By Gavin Mackintosh-
A social worker who left children at risk by failing to update records has been sanctioned by the Health and Care professional Services argued that a recording backlog had become “disabling” has been sanctioned by the Health And Care Professions Council .
A fitness to practice panel sanctioned the social worker to an 18-month conditions of practice order- a sanction not high enough to reflect her failings.
The sanction comes after the experienced social worker admitted the allegations in relation to 15 service users, arguing that the council’s record management system and a lack of time contributed to her failings. However, the panel rejected her explanations
The panel was told by the social worker’s team manager that she “had a high level of ability but that she chose to prioritise contact over recording”. As usual, the woman’s identity was withheld- a custom maintained not to deter others from taking on the much needed profession in which many social workers have in the past year and a half been found falling short of expected standards.
With a caseload of approximately twenty cases spread over a 4 day a week period, the woman’s workload was lower than would be expected of a social worker at her level, stating that ”several cases were ready for closure or settled cases.” In reality, the social worker was suffering from psychological issues, contributed mainly by the fact a woman placed to mentor her after being promoted, had previously been mentored by her. She said she felt ”humiliated” by the experience of being mentored by someone she had mentored. Promotion in social services is given after social workers demonstrate a high level of professional capability, but placing a social worker to mentor another previously under them is very bad judgment. The psychological element of shame and humiliation should be professionally considered, social services bosses failed in this respect.
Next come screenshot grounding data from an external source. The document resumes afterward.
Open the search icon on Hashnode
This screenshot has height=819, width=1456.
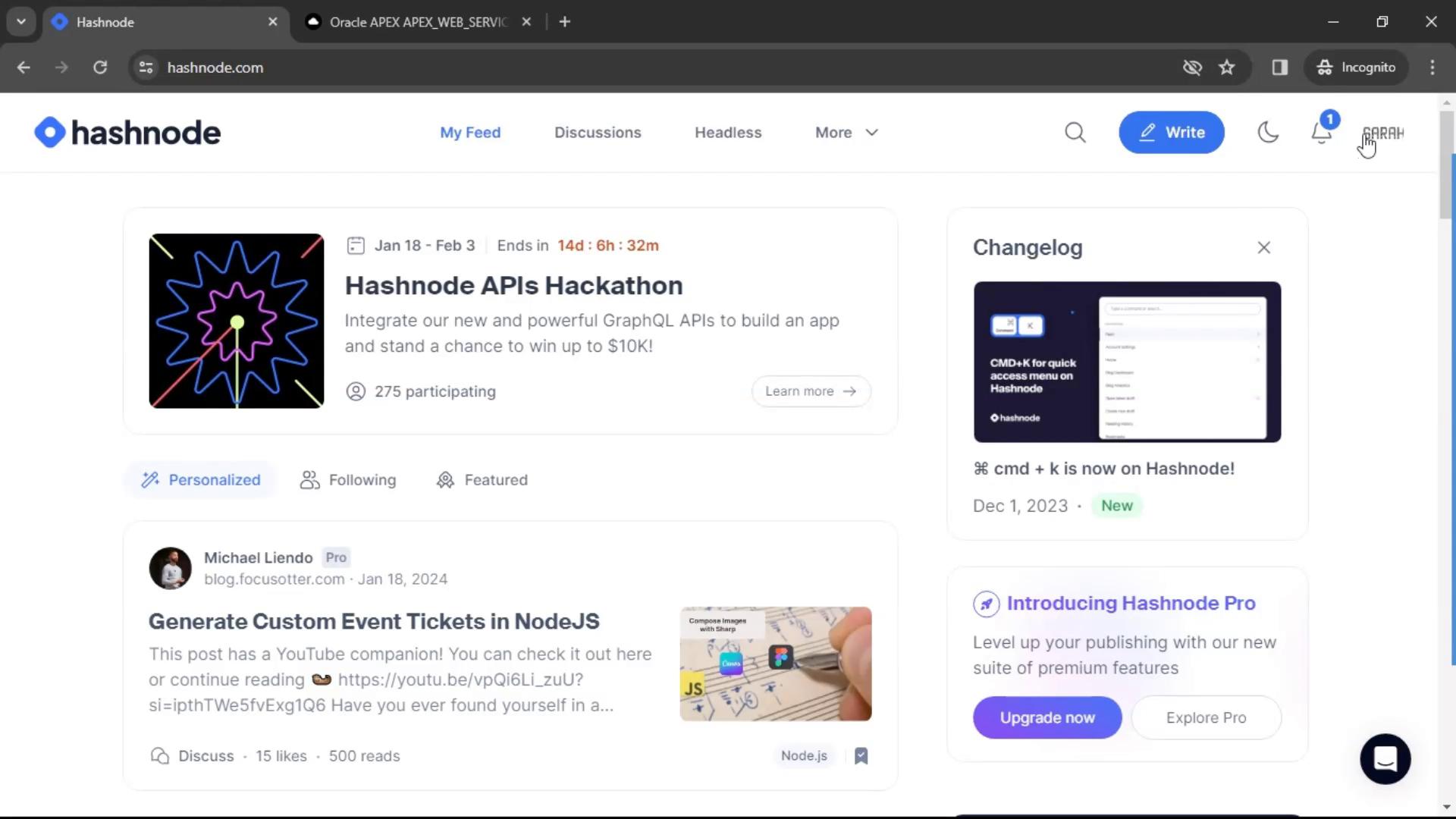1076,131
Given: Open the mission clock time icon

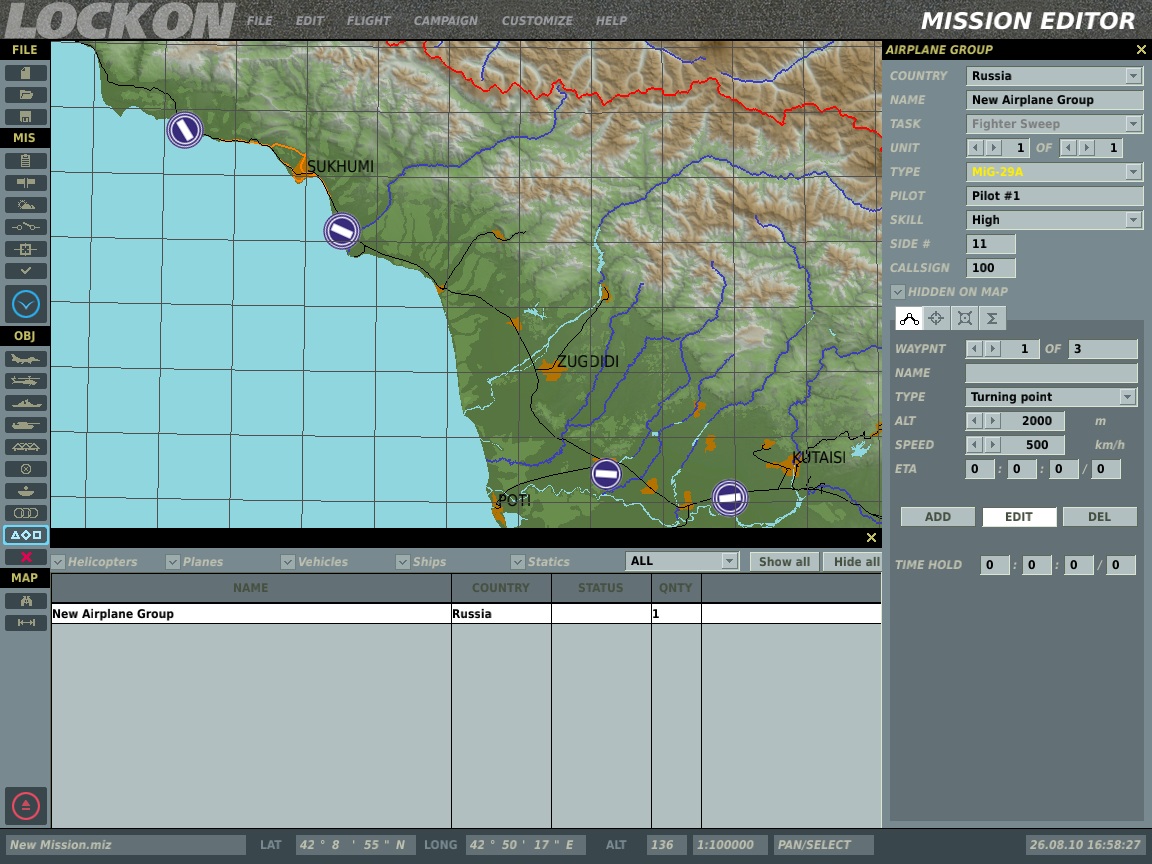Looking at the screenshot, I should point(26,304).
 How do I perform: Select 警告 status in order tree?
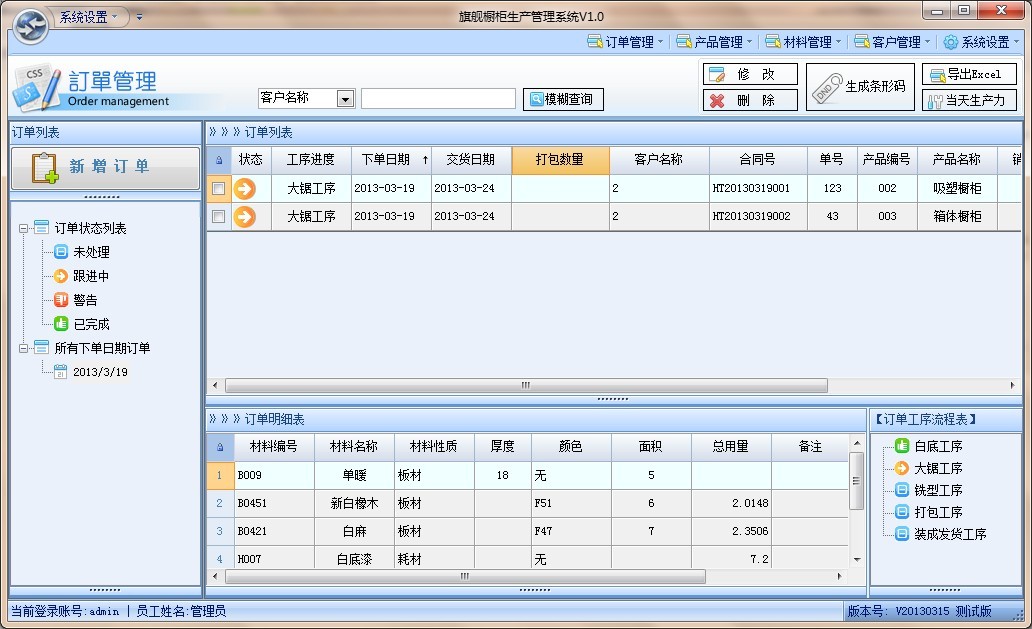(85, 300)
The manager also told the panel that the social worker handled criticism badly and took it “too personally”. Criticism is something many professionals handle badly, but quality professionals must respond to constructive criticism with the right spirit.
She claimed to have been overburdened, adding that an internal capability process had “damaged her confidence and made her feel that she was under constant scrutiny”. Being under scrutiny does not justify incompetence. Her ridiculous and unprofessional excuse did her no favours in the hearing. An insider from the H.C.PC Council told The Eye Of Media.Com that ”more was expected from a social worker of her level. There are channels for aggrieved social workers to express their concerns, but breaching professional codes falls under professional misconduct”. The social worker also claimed to have “struggled” with the computerised recording system , but inexcusably failed to attend reflective practice sessions arranged for her by her manager.
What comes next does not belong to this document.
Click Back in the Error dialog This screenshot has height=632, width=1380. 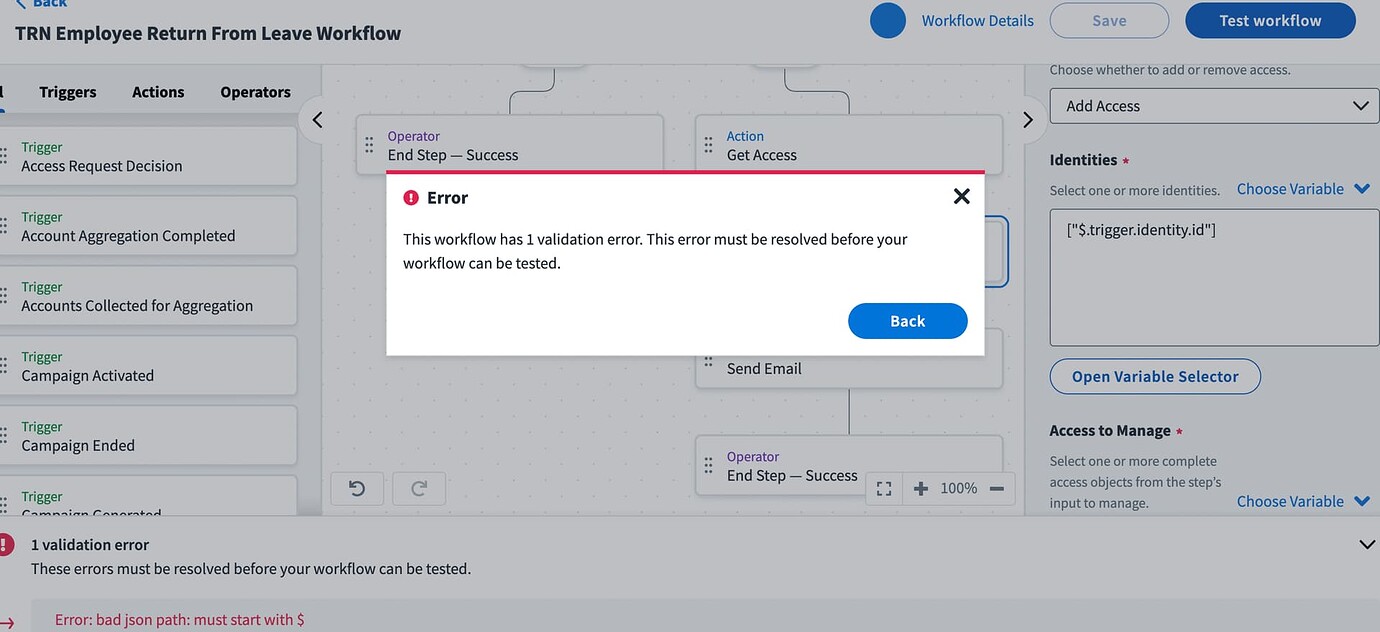(x=907, y=321)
The panel went further to conclude that her “persistent and regular” failure to maintain and update case summaries and care plans in a timely manner, and to undertake and record statutory visits, placed young service users at risk of harm.
In one striking case, case, a teenager referred to children’s services after being assaulted by his stepfather was not updated on the records despite the “high risk” to the child for four months. This was terribly bad and disgraceful, undermining the risk to the teenager in question.
On top of all her failings, the social worker failed to load completed statutory visits, visits that were not timely or recorded as required as part of her job description.
The panel also noted that the registrant’s manager gave her more than enough time and regular opportunities to rectify her deficiencies, but she failed to make the necessary improvements.”
“Failure to maintain or to undertake these basic safeguarding duties would be regarded as deplorable by fellow practitioners, the panel stated.
It said there needed to be conditions on her practice to ensure public confidence in her role.
The social worker is now required to propose and create a development plan to address her deficiencies in record keeping and time management, as part of her order by the panel. Her psychological issues may become more pronounced as a consequence, as she will be under further monitoring for the next year and a half.
The Eye Of Media.Com believe the length of the sanction is too long, but the severity of her punishment too ,light. It would be far better if she were fined and scrutinised for a period far less than 18 months.